Zainal mengurai kronologis kasus tersebut, sebagai berikut:

Awalnya, 16 hektare lahan di Samparona adalah kebun milik Daeng Ahmad, pengusaha, yang juga paman dari mertua perempuan Zainal, yang perolehannya lewat SK Bupati dengan membayar sejumlah kompensasi kepada Pemda Buton saat itu, bukan SK Gubernur seperti pemberitaan sebelumnya.

“Saat itu memang Bupati gencar meminta warga yang punya modal membuka perkebunan, agar terbuka lapangan kerja bagi warga setempat. Di Liabuku tanah diberikan khususnya kepada warga asal Toraja untuk membuka sawah, termasuk mertua laki-laki saya yang berasal dari Toraja, masih punya sawah di Liabuku,” ungkapnya.

Selain Daeng Ahmad, ada 2 orang lagi yang mendapat SK Bupati Buton untuk membuka perkebunan di Samparona tahun 1972, yaitu Amirudin, seorang pensiunan Polri, dan mantan Camat Kabaena, yang juga kerabat dekat Daeng Ahmad, serta Frans (Toko Panca Darma), kawan dekat Daeng Ahmad.

Amiruddin memperoleh lahan bersebelahan dengan Daeng Ahmad, sedang Frans berada di depan lahan keduanya.
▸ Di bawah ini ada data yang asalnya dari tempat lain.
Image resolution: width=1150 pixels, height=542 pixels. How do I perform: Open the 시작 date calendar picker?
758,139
Lahan milik Amiruddin ini sekarang milik Kasim Siruhu (Almarhum) dan bersertifikat, setelah membeli dari ahli waris Amiruddin. sedang Frans masih dimiliki sendiri hingga detik ini, meskipun sempat beredar rumor diperebutkan oknum-oknum aparat setempat, karena mereka mengira lahan kosong tak bertuan.

“Semua warga di Kaisabu, Kaisabu Baru, dan Bugi, yang lahir tahun 1970 ke bawah pasti tahu lahan di Samparona milik Daeng Ahmad, karena hampir semua warga saat itu dari anak-anak sampai orang tua bekerja sebagai buruh tani di kebun tersebut,” ungkapnya. Bahkan Zainal menduga, baik Muslimin maupun Lurah Kaisabu Baru, Arianto, tahu hal itu, tapi pura-pura tidak tahu.
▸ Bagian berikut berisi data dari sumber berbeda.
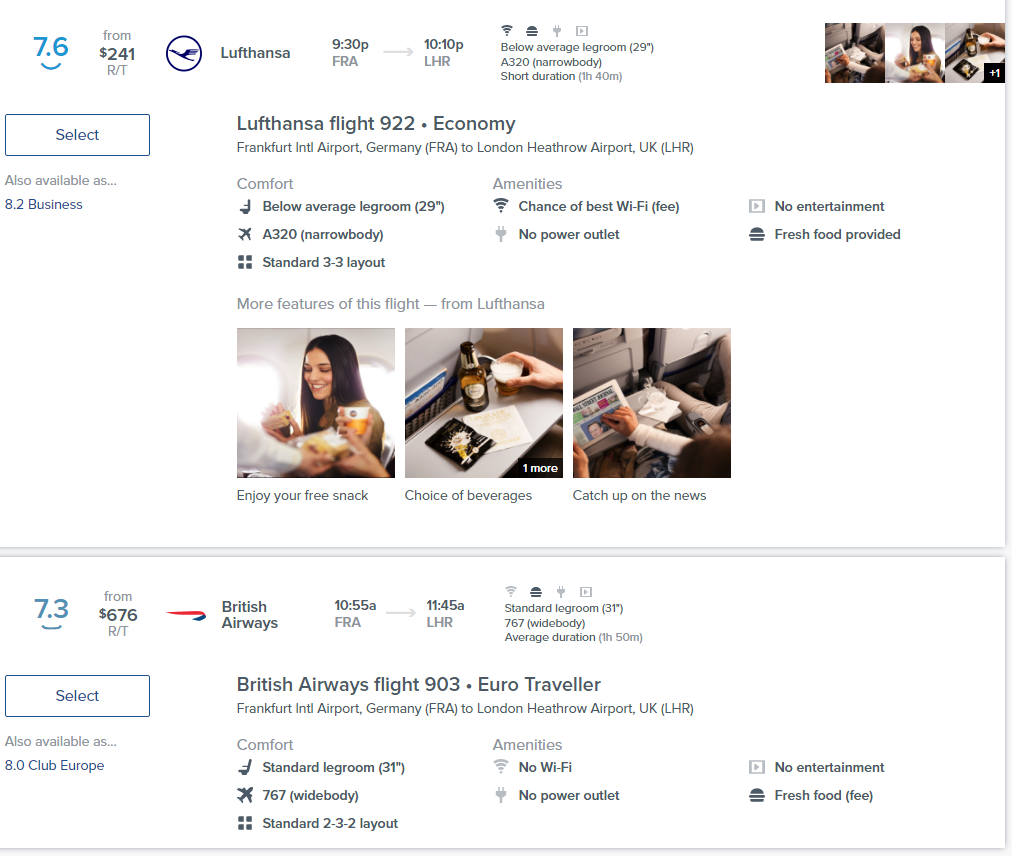Click entertainment icon in British Airways amenities
Screen dimensions: 1012x856
click(757, 767)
Tahun 2003 terjadi kesepakatan jual beli antara ahli waris Daeng Ahmad dengan H Djufri. Untuk itu Azhar Ahmad (selaku Ahli Waris Daeng Ahmad) ditemani H Jufri, mengurus surat penguasaan tanah (sporadik) dengan membawa akta kematian ayahnya beserta surat keterangan ahli waris. Sehingga terbitlah sporadik atas nama Azhar Ahmad yang ditandatangani Kades Kaisabu La Samiri Sabuko. Saat itu Azhar Ahmad berusia 38 tahun, dan posisinya sebagai ahli waris.

“Jadi pernyataan Muslimin yang menyoal umur Azhar Ahmad yang berusia 10 tahun ketika pembukaan lahan itu keliru dan out of context, karena yang menerima pemberian lahan tahun 1972 itu ayahnya, bukan Azhar Ahmad,” bongkar Zainal.

Yang menarik dari poin ini, kata Zainal, karena alasan yang sama juga dikemukakan pihak BPN Baubau, untuk menjawab surat keberatan yang diajukan Zainal sebelumnya. Zainal menduga sudah terjadi kompromi dan penyamaan wacana antara oknum aparatur Pemkot Baubau dan oknum aparatur BPN Baubau.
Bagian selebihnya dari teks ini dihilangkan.